後日、理髪師は王の髪に一本の白髪を見つけて、それを王に見せました。すると王は、「白い髪が出てきたのであるから、これからは学道に努めなければならない」と誓いました。
以上は、ブッダが修行僧たちに話した内容です。古来、インドでは若い時は一所懸命働き、壮年期になると仕事をまとめるようにし、次の段階では家族のことや仕事上のことを仕上げるようにします。そして、老いてくると林の中に入って静かに冥想しながら死を迎える、といったように自分の人生を四つに分けて生きることを目標にしていました。

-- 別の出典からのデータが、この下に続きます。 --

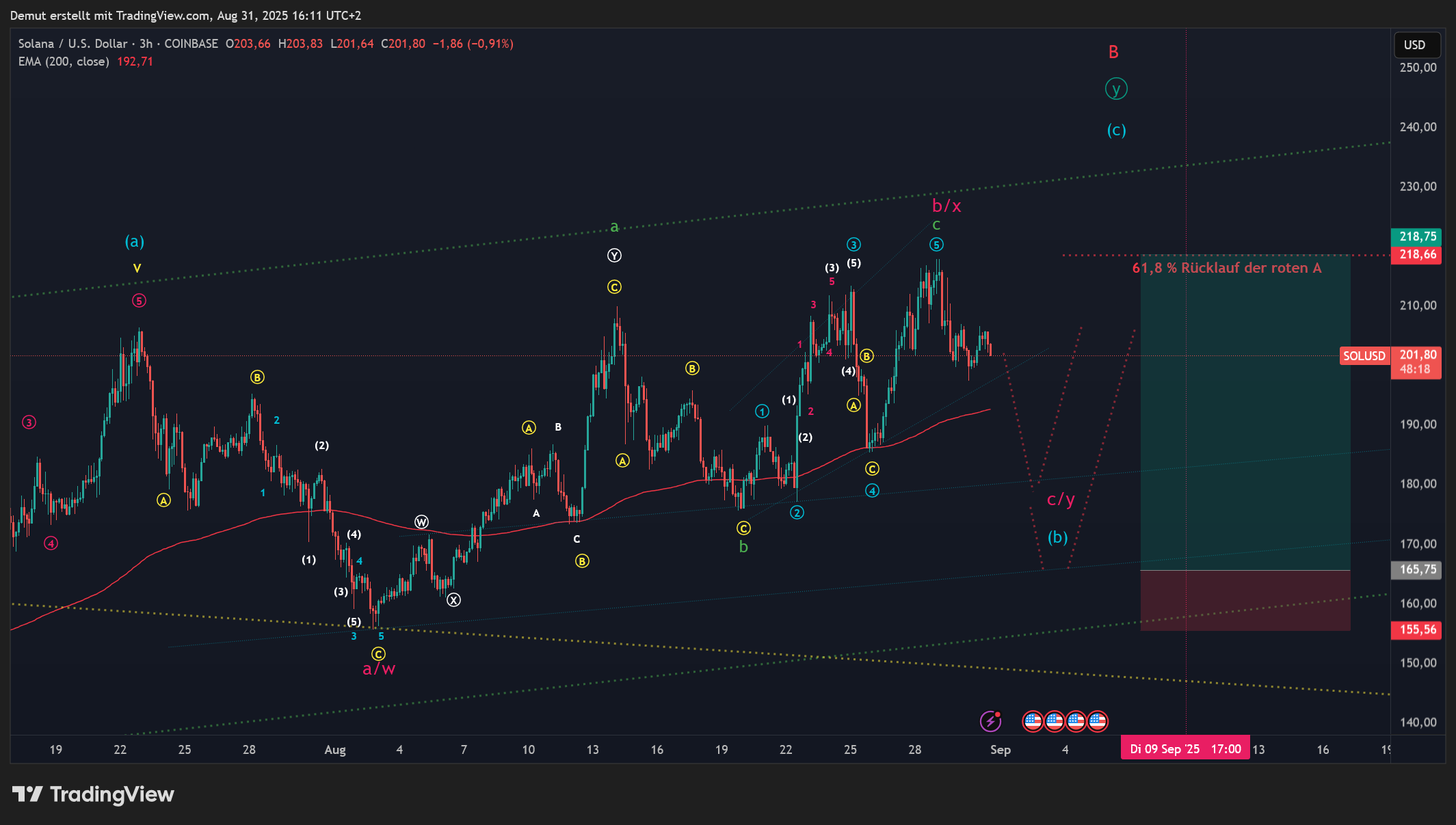The width and height of the screenshot is (1456, 825).
Task: Click the Solana / U.S. Dollar symbol title
Action: 74,44
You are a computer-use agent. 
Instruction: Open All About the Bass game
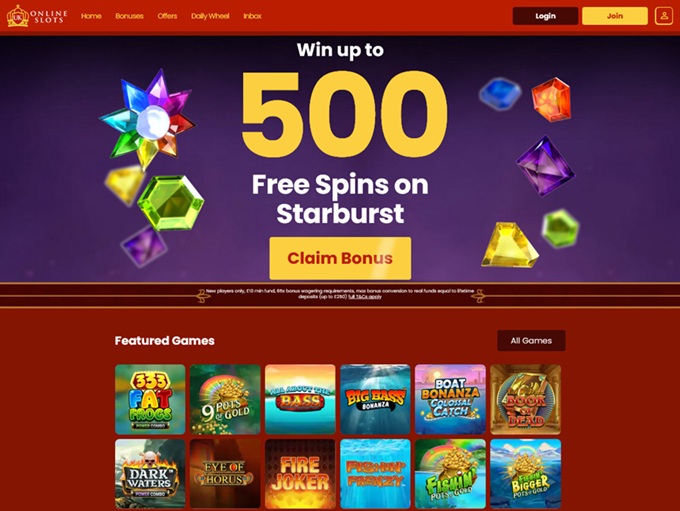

修行僧たちはすでに学道に精進しているわけですから、努めることの大切さをわざわざ言う必要はないと思います。だた、ブッダが言われたということは、在家信者が死を迎えるまで励んでいるのだから、出家者である汝等も励むように、と伝えたかったのだと思います。
わが国の江戸時代の儒学者、佐藤一斎は、
少にして学べば 壮にして得るあり
壮にして学べは 老いて衰えず
老にして学べは 死して朽ちず
と言っております。若いときに学んでいると、壮年になって得るところがある。壮年のときに学んでいると、老年になっても衰えることはない。老年になって学んでいると、死んでもその人の徳は後々まで伝え残されていくと説いているのです。
佐藤一斎の言葉は、ブッダの話された内容と通じるものがあります。ブッダは、老いても学ぶことの大切さを語られているといえます。